* _Work to be completed_: Reproduce word for word the part of the material that opens with the line containing "the Services menu" and runs through the end of the material, including both ends. Leave the pictures out of the answer.

* _Dataset extract_:
--- --- ---

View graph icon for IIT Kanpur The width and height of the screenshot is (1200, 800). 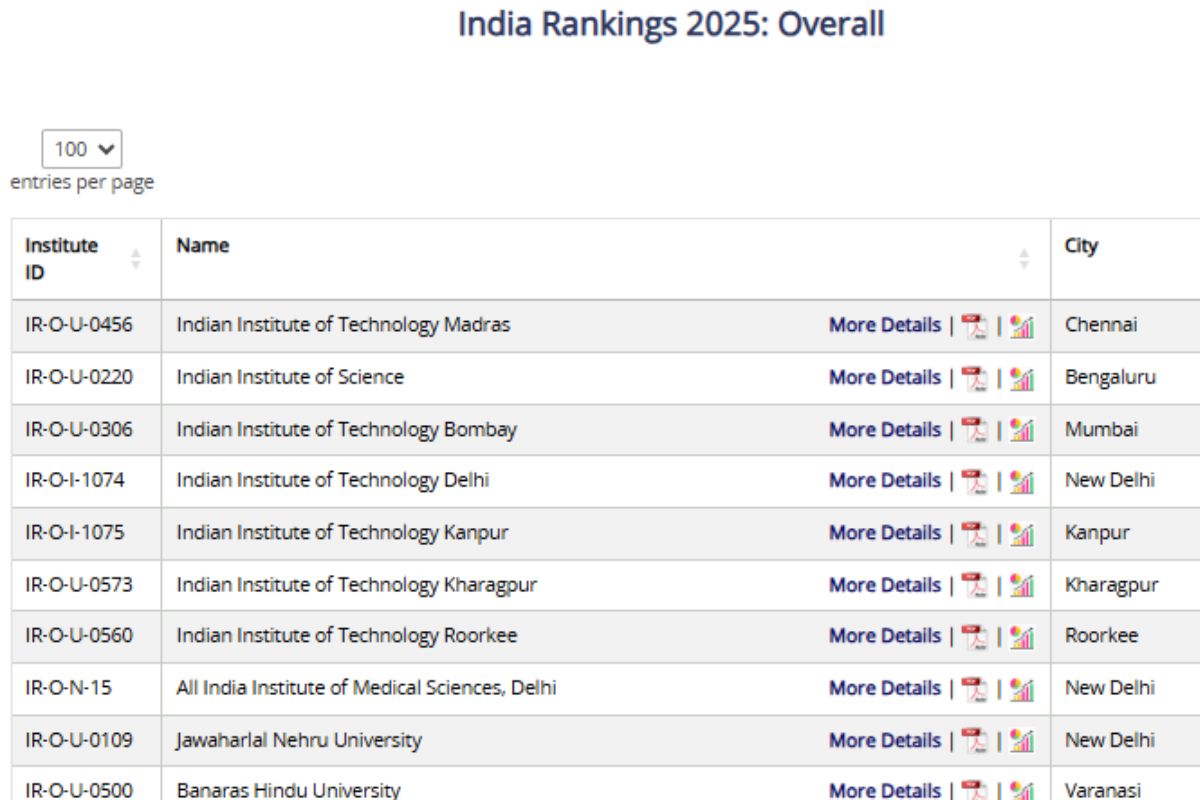(x=1021, y=532)
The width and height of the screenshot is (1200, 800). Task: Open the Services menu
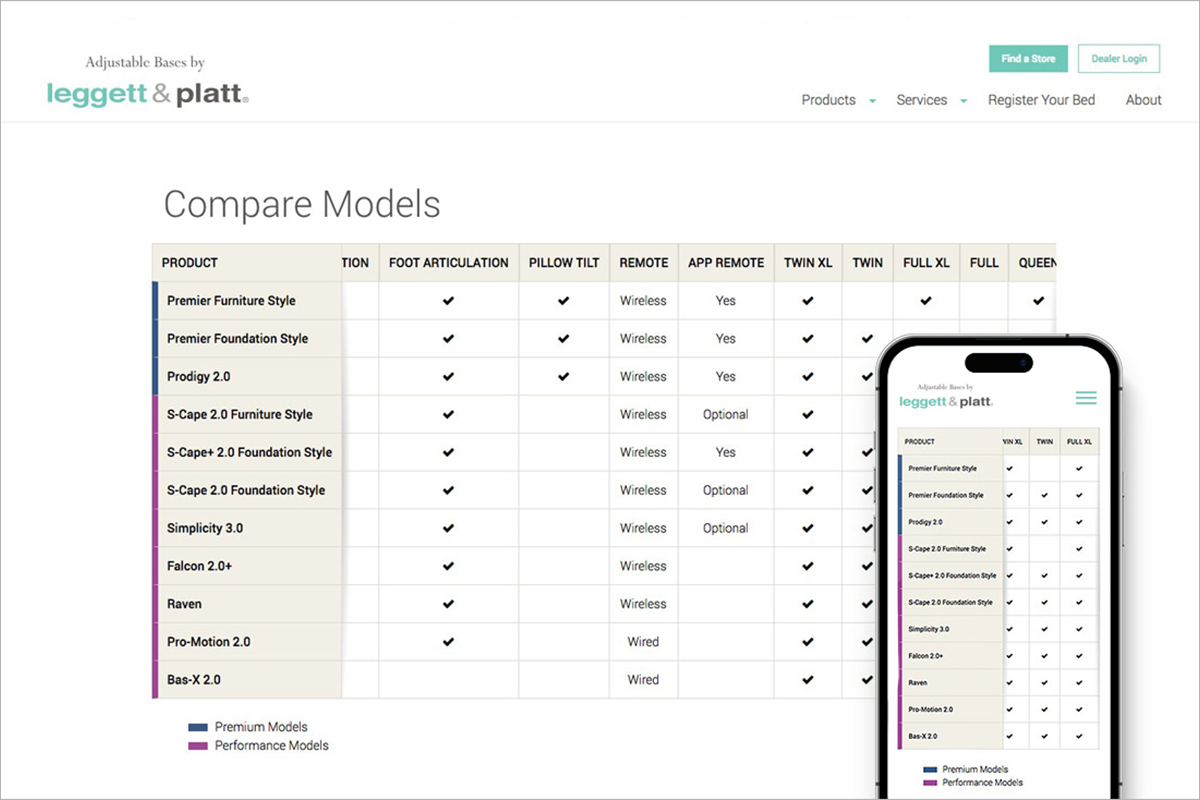[921, 100]
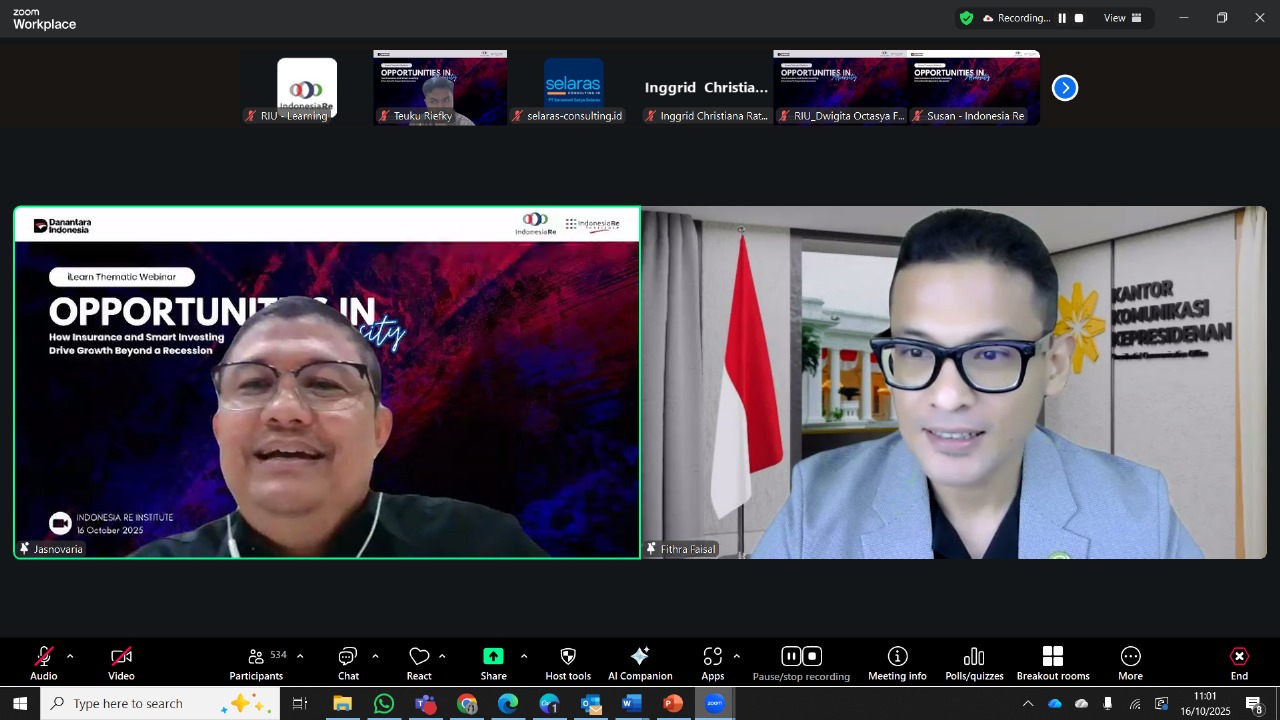The image size is (1280, 720).
Task: Show next participants with blue arrow
Action: [1065, 88]
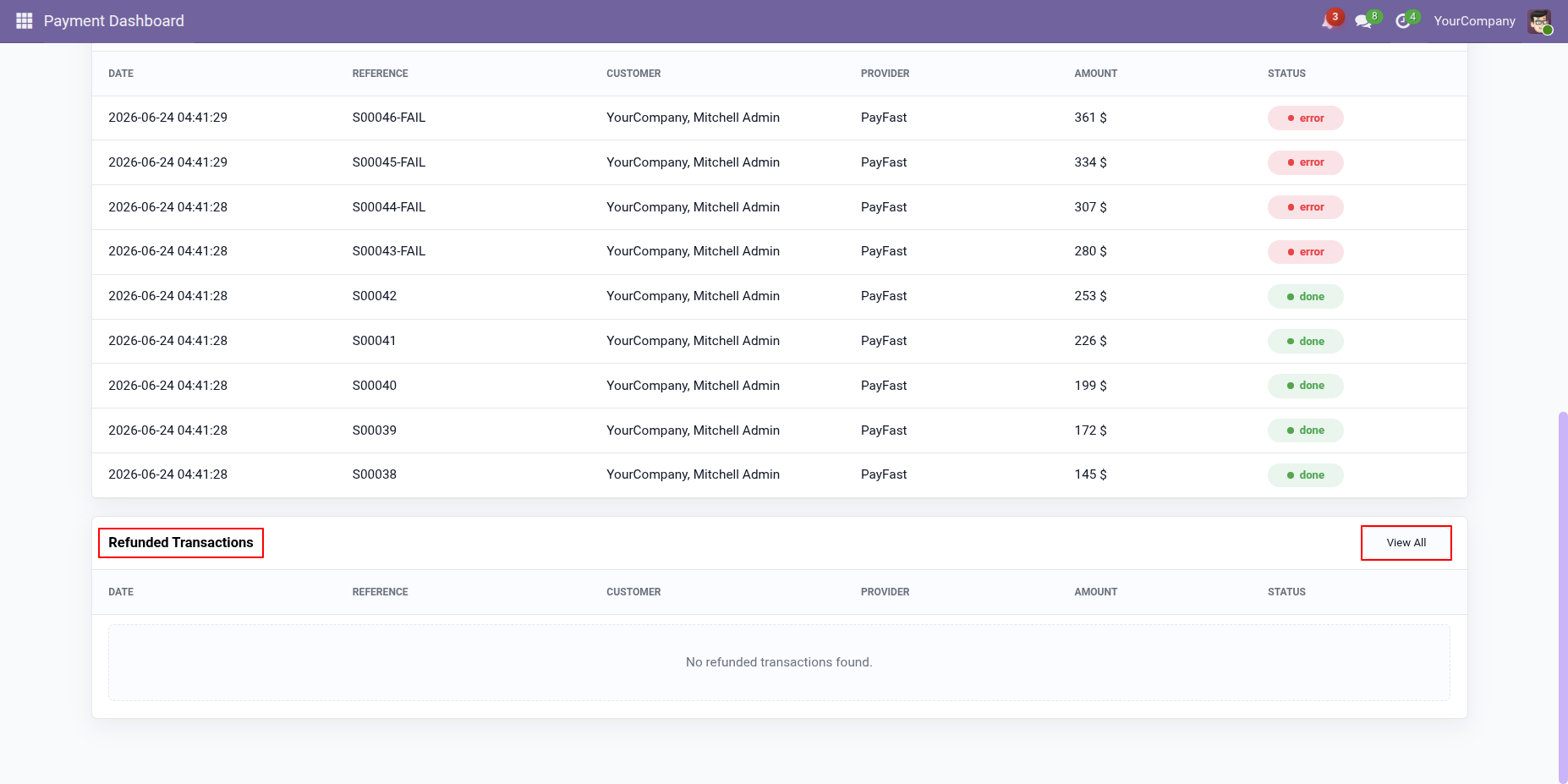
Task: Click the S00040 reference cell
Action: click(375, 386)
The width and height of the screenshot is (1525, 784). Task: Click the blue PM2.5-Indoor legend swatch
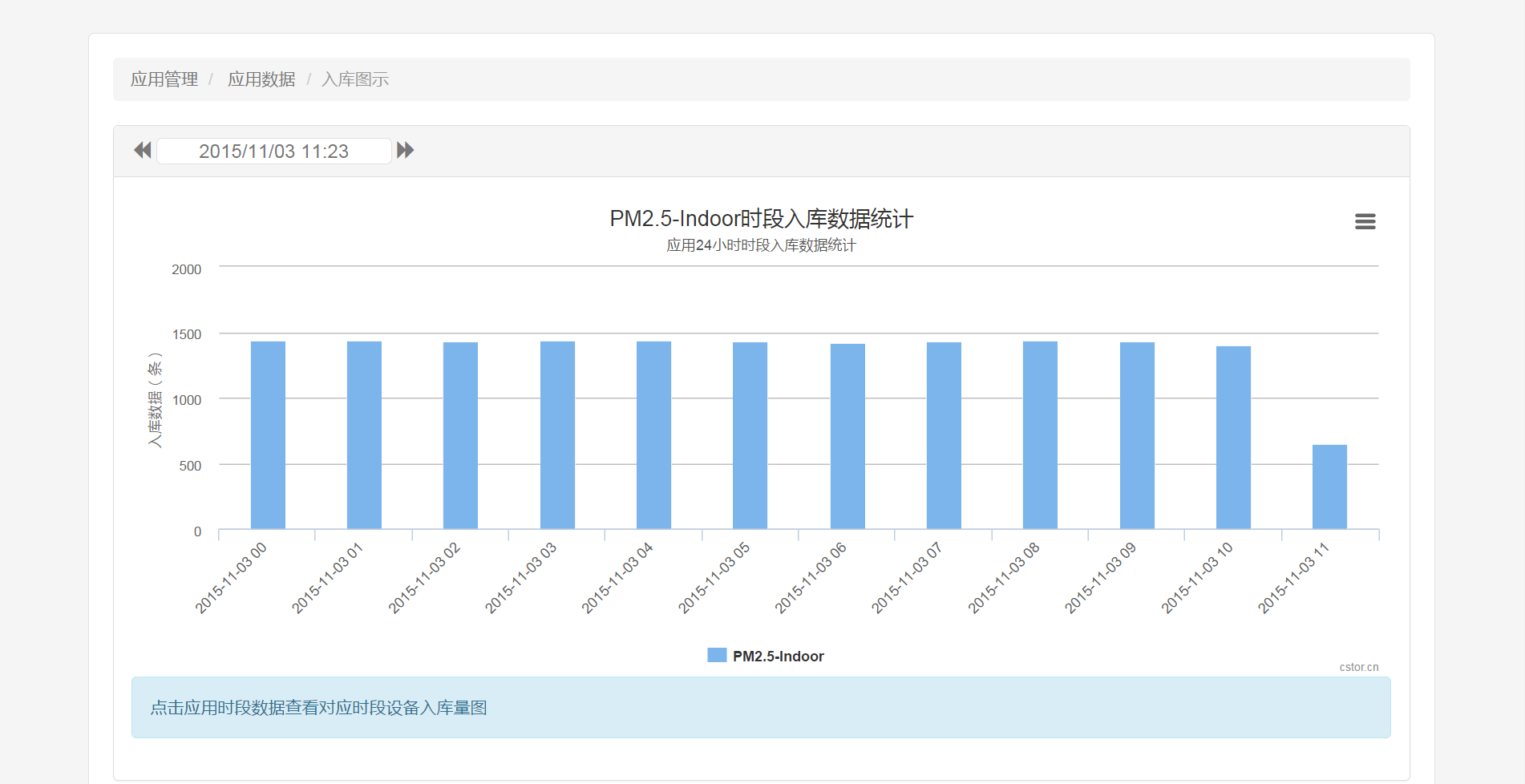pyautogui.click(x=717, y=656)
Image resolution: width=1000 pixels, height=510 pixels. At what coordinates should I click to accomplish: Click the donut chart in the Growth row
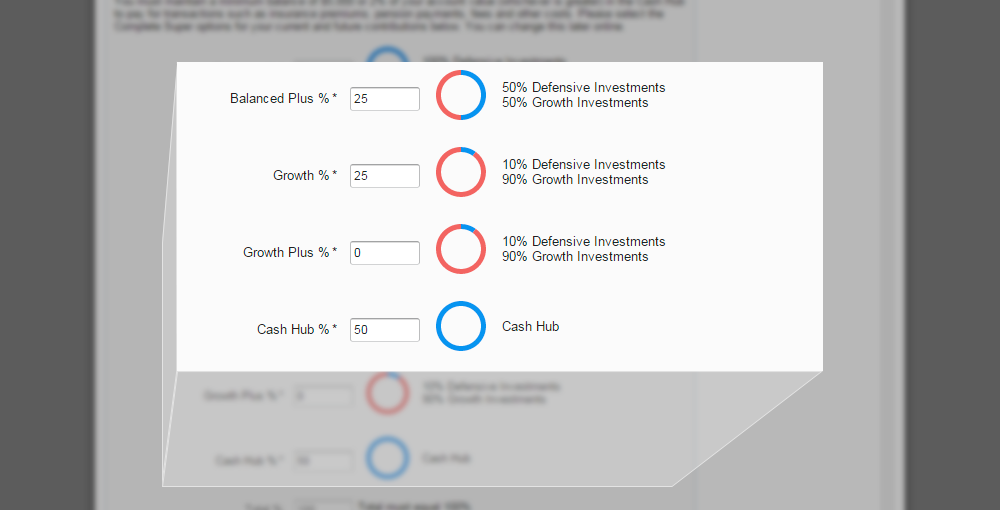[x=461, y=172]
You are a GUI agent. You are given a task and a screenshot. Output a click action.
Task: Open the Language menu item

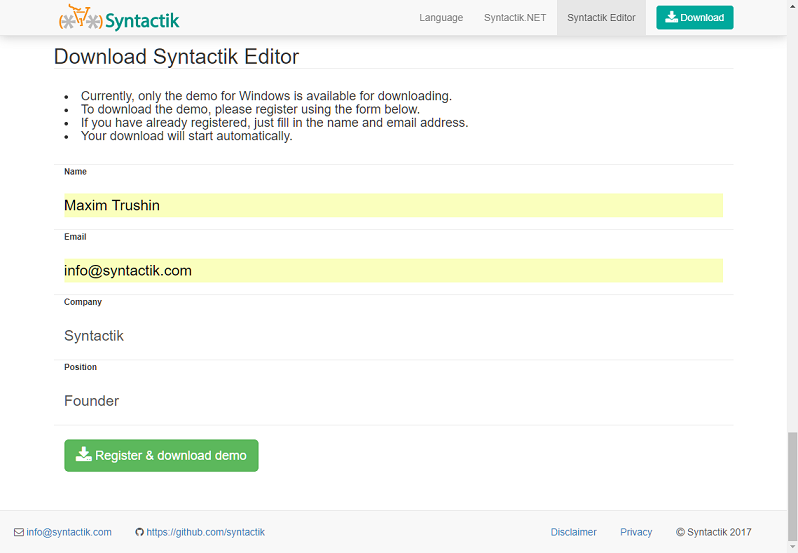[441, 18]
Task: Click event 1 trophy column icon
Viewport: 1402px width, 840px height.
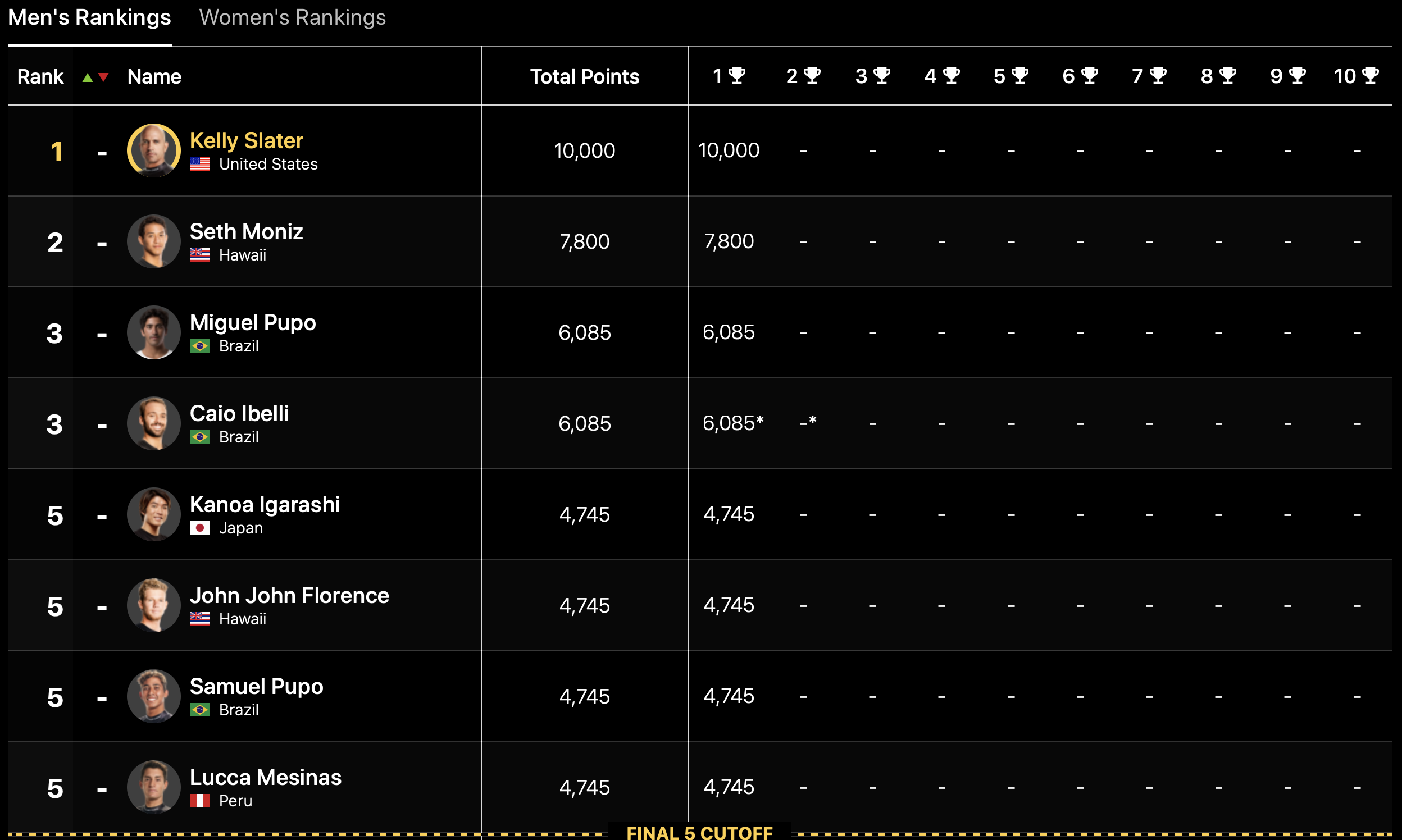Action: pos(737,75)
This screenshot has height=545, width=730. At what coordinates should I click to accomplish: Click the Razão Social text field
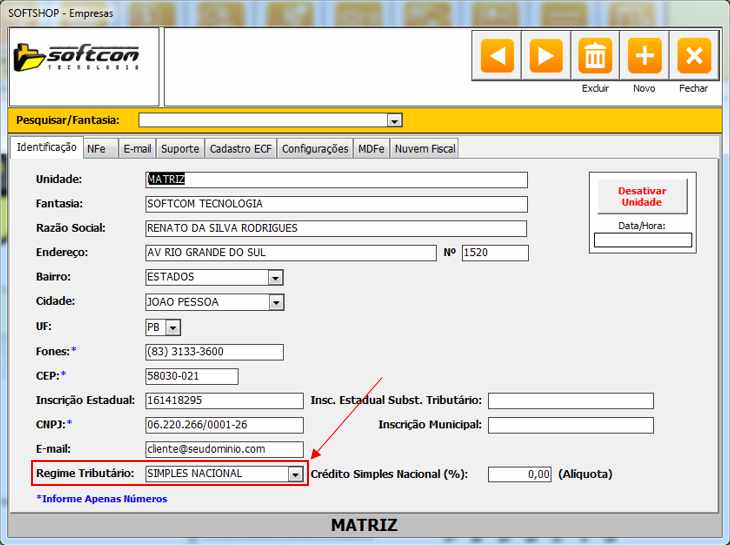point(336,228)
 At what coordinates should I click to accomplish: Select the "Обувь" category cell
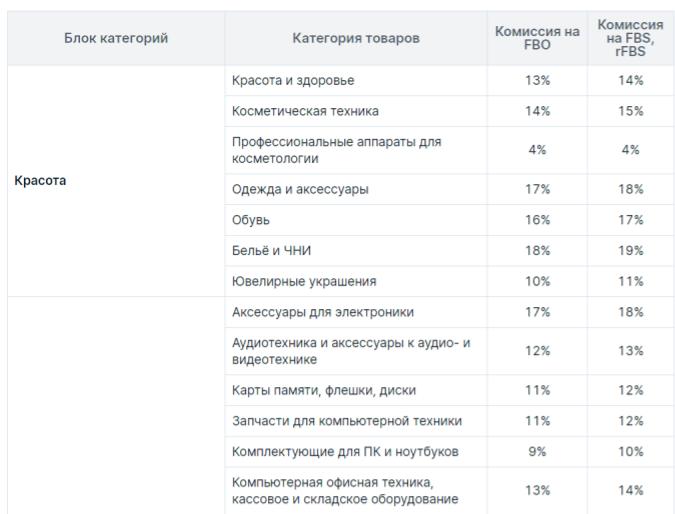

--- --- ---

* _Solution to this task_:
The width and height of the screenshot is (1200, 800). Task: Open the Services menu
[921, 100]
The image size is (1280, 720).
Task: Show next participants with blue arrow
Action: [1065, 88]
Task: Click the S00040 reference cell
Action: click(375, 386)
The width and height of the screenshot is (1525, 784). Task: Click the blue PM2.5-Indoor legend swatch
pyautogui.click(x=717, y=656)
Image resolution: width=1000 pixels, height=510 pixels. At what coordinates should I click to accomplish: Click the donut chart in the Growth row
[x=461, y=172]
You are a GUI agent. You are given a task and a screenshot. Output a click action.
Task: Open the Language menu item

[441, 18]
Task: Click event 1 trophy column icon
Viewport: 1402px width, 840px height.
Action: pos(737,75)
This screenshot has height=545, width=730. At what coordinates should I click to accomplish: Click the Razão Social text field
point(336,228)
 At what coordinates should I click to accomplish: Select the "Обувь" category cell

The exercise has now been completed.